Dans l'une des premières scènes, Nathalie (Isabelle Huppert), son mari (André Marcon) et leurs deux enfants, se promènent sur une côte battue par le vent où repose un grand auteur français. Nathalie demande à rester un peu seule, l'un des ados, le garçon, râle parce qu'il ne veut pas passer la nuit avec l'auteur du "Génie du christianisme". "L'avenir" nous parle de livres et de passions, d'amour et de raison. Nathalie aime son métier de professeur de philo, elle aime donner à ses terminales à penser Rousseau. "S'il y avait un gouvernement de Dieu, il serait si parfait qu'il ne conviendrait pas aux hommes", dixit le vieux promeneur solitaire. On aime avec Mia Hansen-Love se perdre dans les titres, "Le perdant radical", "Difficile liberté", les auteurs, Levina, Jankelevich, la revue Esprit, dans le métro, le Vercors. L'appartement tourne autour d'une grande bibliothèque devant laquelle une longue table de travail occupe l'espace. Un milieu privilégié, socialement, financièrement, intellectuellement. Devant des élèves en grève qui bloquent l'entrée du lycée, Nathalie oublie qu'elle a été un temps communiste, radicale comme eux.
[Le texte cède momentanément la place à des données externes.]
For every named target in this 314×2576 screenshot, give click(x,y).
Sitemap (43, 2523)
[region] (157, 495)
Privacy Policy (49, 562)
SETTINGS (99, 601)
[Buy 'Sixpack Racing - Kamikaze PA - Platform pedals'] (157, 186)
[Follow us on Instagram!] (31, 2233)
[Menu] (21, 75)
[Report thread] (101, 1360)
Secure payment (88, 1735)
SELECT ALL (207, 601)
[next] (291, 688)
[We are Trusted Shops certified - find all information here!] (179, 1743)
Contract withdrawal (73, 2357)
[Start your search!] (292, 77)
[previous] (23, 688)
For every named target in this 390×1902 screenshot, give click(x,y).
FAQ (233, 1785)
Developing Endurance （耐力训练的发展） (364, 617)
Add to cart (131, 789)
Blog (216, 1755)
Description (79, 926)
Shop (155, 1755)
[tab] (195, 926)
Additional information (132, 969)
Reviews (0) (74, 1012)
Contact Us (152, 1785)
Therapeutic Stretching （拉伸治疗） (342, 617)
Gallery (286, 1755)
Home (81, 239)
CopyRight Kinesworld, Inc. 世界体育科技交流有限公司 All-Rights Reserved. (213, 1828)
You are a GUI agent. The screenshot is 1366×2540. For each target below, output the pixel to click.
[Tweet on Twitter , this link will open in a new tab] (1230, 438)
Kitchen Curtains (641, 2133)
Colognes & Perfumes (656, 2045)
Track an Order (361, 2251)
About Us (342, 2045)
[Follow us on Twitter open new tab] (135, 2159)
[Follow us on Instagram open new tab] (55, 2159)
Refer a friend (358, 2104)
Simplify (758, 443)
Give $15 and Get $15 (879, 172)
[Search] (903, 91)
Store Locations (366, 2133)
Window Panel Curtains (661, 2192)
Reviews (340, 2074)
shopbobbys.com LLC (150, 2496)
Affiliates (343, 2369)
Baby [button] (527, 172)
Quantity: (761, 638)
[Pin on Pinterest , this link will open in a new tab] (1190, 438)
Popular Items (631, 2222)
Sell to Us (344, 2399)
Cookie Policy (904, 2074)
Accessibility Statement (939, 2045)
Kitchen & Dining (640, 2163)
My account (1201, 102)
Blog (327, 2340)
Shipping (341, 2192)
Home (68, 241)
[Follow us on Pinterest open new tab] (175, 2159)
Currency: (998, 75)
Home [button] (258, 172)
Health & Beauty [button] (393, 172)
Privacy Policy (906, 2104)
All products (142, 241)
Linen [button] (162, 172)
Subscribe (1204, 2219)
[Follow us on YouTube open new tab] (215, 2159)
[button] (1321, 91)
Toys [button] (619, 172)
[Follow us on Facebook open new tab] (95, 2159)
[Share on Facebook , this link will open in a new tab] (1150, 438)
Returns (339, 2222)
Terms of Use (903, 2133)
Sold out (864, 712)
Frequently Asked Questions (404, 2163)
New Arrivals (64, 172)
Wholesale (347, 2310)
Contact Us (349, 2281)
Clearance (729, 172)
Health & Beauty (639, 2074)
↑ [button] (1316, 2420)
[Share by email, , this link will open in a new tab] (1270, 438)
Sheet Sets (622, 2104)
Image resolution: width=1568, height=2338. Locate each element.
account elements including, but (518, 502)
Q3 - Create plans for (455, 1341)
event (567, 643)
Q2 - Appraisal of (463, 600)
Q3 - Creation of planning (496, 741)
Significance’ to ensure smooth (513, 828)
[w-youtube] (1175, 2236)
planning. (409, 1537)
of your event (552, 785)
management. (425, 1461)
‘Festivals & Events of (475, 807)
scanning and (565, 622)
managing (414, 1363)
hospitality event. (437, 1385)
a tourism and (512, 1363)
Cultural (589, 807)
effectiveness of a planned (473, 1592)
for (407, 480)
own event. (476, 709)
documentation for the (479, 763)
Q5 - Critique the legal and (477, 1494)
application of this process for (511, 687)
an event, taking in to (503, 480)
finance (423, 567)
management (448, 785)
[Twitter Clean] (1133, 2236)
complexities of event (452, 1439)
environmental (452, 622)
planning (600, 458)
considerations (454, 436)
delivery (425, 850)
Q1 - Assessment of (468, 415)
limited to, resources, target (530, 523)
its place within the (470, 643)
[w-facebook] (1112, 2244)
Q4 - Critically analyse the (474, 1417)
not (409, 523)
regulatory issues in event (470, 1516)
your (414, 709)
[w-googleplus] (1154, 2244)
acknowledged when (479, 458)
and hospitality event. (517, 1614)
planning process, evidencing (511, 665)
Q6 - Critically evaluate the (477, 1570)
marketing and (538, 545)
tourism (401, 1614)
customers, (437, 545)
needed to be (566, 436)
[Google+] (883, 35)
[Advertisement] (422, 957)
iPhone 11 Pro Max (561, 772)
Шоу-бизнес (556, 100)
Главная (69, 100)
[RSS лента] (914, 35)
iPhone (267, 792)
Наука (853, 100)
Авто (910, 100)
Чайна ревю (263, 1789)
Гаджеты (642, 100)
Difficile d'accorder ses actes avec sa pensée, ça l'était pour Rousseau sur le tard.
Tout bascule quand son mari lui annonce qu'il a rencontré quelqu'un d'autre. Réaction de Nathalie : "Pourquoi tu me le dis ?". Dans le même temps, sa mère (Edith Scob "les yeux sans visage" de Franju), une ex-mannequin encore très belle, mais excentrique et possessive, qui appelle les secours plusieurs fois par semaine, moins parce qu'elle a craqué pour un jeune pompier, que pour des crises d'angoisse, doit quitter son appartement pour une maison de retraite. Nathalie revoie un ancien élève (Roman Kolinka) dont elle publie des textes dans une collection d'essais philosophiques qu'elle dirige chez un éditeur de livres scolaires. Il part pour le Vercors rejoindre des amis qui veulent vivre autrement, un retour à la vie communautaire dont le cinéma se fait l'écho depuis quelque temps. Nathalie le rejoint pour leur confier Pandora, le vieux chat noir et obèse de sa mère. Nathalie n'a vraisemblablement pas envie de se retirer dans les montagnes pour philosopher en allemand autour de la table du dîner sur l'état de la société. Son ancien élève lui reproche sa vie de petite bourgeoise. Elle n'a pas non plus envie de se consoler de la trahison de son mari dans les bras d'un type rencontré un soir dans un cinéma du quartier latin. Mais, quand le doute et l'interrogation s'installent, que tombent les certitudes, les livres ne sont pas toujours d'un grand secours, leurs auteurs sont eux-mêmes traversés par des questions existentielles. Nathalie n'a plus qu'à assumer sa nouvelle liberté.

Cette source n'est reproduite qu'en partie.